かなりの気分屋であるこの子は、なかなかお父様以外に背中を預けることはないのだけれど、ようやく私のことも仕えるに相応しいご主人様であると認めたのかしら?
なにせあのお父様に、剣で不覚を取らせたのですからね。あの剣の達人であるお父様に……! ふふふ……!
それに私は今回の一件で、貴族の令嬢として大きく成長出来たのではないかと思う。不測の事態に対応して、キチンと目的を遂行できる機転と行動力が養われたような気がする。
……憧れのあの方に、また一歩近づきましたわ!
「お、カリン様! 居ました居ました! おばさん、店の前で掃除なんかしてらぁ」
お供として連れてきたカントが元気にそう言う。
もしもこのじゃじゃ馬……ブラックサンダーが私の言うことを聞かない場合に、しっかり縄を取って制御してもらう為に力持ちの彼を連れてきたのだけれど、それは余計な心配だったみたいね。
……ブラックサンダーはなぜかカントにたいして熱い視線を送っているような気がしないでもないけど。
もしかして、農地の臭いが好きなのかしら? まあ今はそんなことどうでもいいわね。
おばさま、これを見れば、きっと驚くことでしょう。
目をまん丸にするおばさまの表情を想像して、クスっと笑みが堪えきれずに漏れてしまった。いけないいけない。もっと「さもとうぜん」といった態度を取らなければ。
深呼吸を一回。
おちついて、いかにも平静を装い、おばさまに声をかける。
「おばさま! パン屋のおばさまー!」
「まあ、カリンお嬢様! 今日はお馬に乗られて、どちらへ?」
「もう到着したわ! それよりおばさま、こちらが何か、ご存じでして?」
おばさまの手を取って馬に引かせていた荷台の中身を見せびらかす。
そこにあるのは、二つの木箱だ。
普通の人ならば中身が何なのか、開けるまでは気付かないだろう。
だけどおばさまは、それを見た瞬間にすぐに気づいたようだ。
見た、というより、とても嗅ぎなれたにおいがしたのでしょうね。
「ああ……! これは、麦粉ですか!?」
「ええ、そうよ。それも片方は、おばさまの店でもめったに取り扱わない……真っ白な小麦粉でしてよっ!」
「香りですぐにわかりましたっ……! ああ、小麦粉がこんなに! 私がパンを作るようになってから触ってきた量よりも、ずっと多い……! ああ、とても芳醇な香りがします!」
おばさまはあまりの感動に涙を流していた。
そしていったん私から離れ、そして胸に手を当て膝をつく最敬礼で私に
「ありがとうございます、カリンお嬢様……私をはげますために、わざわざ麦粉をここまでお運びになられて下さるなんて、ワックマンの民としてとても誇りに思います。これほどの幸せはありません……」
「ふふん、そうでしょう!」
思った以上に喜んでくれたわね。気分がいいわ!
でもこれは別におばさまのためにやったことじゃない。これでまた子供たちをここへパシることができるようになった、私自身の為なのだ!

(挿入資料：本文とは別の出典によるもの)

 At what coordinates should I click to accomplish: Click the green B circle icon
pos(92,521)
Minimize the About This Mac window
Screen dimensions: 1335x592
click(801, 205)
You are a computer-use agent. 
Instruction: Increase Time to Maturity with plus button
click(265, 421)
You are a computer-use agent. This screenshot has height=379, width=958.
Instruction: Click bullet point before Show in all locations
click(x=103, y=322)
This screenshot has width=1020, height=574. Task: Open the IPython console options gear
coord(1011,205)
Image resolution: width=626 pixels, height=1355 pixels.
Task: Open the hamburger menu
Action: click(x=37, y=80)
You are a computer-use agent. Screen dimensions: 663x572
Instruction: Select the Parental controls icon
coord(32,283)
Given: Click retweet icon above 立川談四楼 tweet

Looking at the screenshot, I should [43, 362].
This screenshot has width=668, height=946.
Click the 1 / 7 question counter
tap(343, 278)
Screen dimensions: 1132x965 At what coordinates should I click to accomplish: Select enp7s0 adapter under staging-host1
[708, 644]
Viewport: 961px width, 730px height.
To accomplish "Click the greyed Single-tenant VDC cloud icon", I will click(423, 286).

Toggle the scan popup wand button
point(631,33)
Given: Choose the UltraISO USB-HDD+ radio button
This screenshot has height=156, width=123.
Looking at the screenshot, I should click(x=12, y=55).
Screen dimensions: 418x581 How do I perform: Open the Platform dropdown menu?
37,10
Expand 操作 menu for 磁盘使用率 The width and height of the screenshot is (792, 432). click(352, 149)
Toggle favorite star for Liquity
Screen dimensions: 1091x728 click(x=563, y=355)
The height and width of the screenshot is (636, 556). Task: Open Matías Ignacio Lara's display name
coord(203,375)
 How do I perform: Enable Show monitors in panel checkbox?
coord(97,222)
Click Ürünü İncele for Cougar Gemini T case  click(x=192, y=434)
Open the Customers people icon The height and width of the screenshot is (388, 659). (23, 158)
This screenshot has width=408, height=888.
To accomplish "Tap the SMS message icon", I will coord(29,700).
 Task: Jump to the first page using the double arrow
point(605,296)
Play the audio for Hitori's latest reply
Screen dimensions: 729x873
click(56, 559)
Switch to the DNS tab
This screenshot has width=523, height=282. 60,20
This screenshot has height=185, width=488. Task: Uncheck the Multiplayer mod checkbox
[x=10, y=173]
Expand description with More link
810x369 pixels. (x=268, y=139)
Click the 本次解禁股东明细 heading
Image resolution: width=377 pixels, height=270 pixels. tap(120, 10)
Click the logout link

「さあ、それじゃあこれはどこに置きましょうか? カント、運びなさい」
「あいよ、カリン様!」
カントに指示を出して麦粉の詰まった箱を持ち上げさせる。
おお! すごいじゃない! 一気に二箱重ねて持ち上げてるわ! 大したバカ力ね。この調子じゃアレンドーおじさまみたいな熊さんになるのも時間の問題ね。
「おばさま、さあ倉庫はどこかしら? それともこのままお店の中へ? ……あら? おばさま?」
「………………ほぇ?」
荷の置き場所を訪ねた時だった。
なんだかおばさまは、突然私の質問の意味が分からなくなってしまったようで、目を点にして首を傾げだした。
「お、おばさま? おばさま!」
「はっ!?……あ、あの、カ、リン、様……? どうして麦粉を、私の店へ運ぼうと……? え? だってそれは、あれですよね? 私を勇気づけるために、お屋敷からお持ちになっただけで……? え? 持って帰るんですよね?」
不思議なことをいうおばさまだった。
なんで私がわざわざこんなに重い物を、しかもいうことを聞いてくれるかわからないブラックサンダーに乗ってまで、そんな無意味なことをしなくてはならないというの?
「そんなわけないじゃない。おばさま、これはあなたにあげるのよ。だからこれからもしっかりパンを焼いて営業を続けなさい!」
――バタン。
おばさまは突然、白目をむいて倒れてしまった。
「えっ! ええええ!? お、おばさま!? ど、どういうこと! おばさま! おばさまぁ!」
ゆすっても叩いてもピクリとも反応しない。
なんで、どうして!?
おばさま、もしかしてパン屋さんを営業できないから……本当は倒れてしまうほど、今日まで飲まず食わずだったっていうの!?
お金がないから!?
「カント! お医者さまを呼んできなさい! 早く!」
「わ、わ、わ、わかった! すぐ! すぐ、いく!」
なんてこと……!
そうだわ、心臓はちゃんと動いてる!? ああもう、貧相な体のくせにここは大きいんですのね!
大きくて邪魔なものを寄せて、胸に耳を当てる。
――静寂が襲い掛かる。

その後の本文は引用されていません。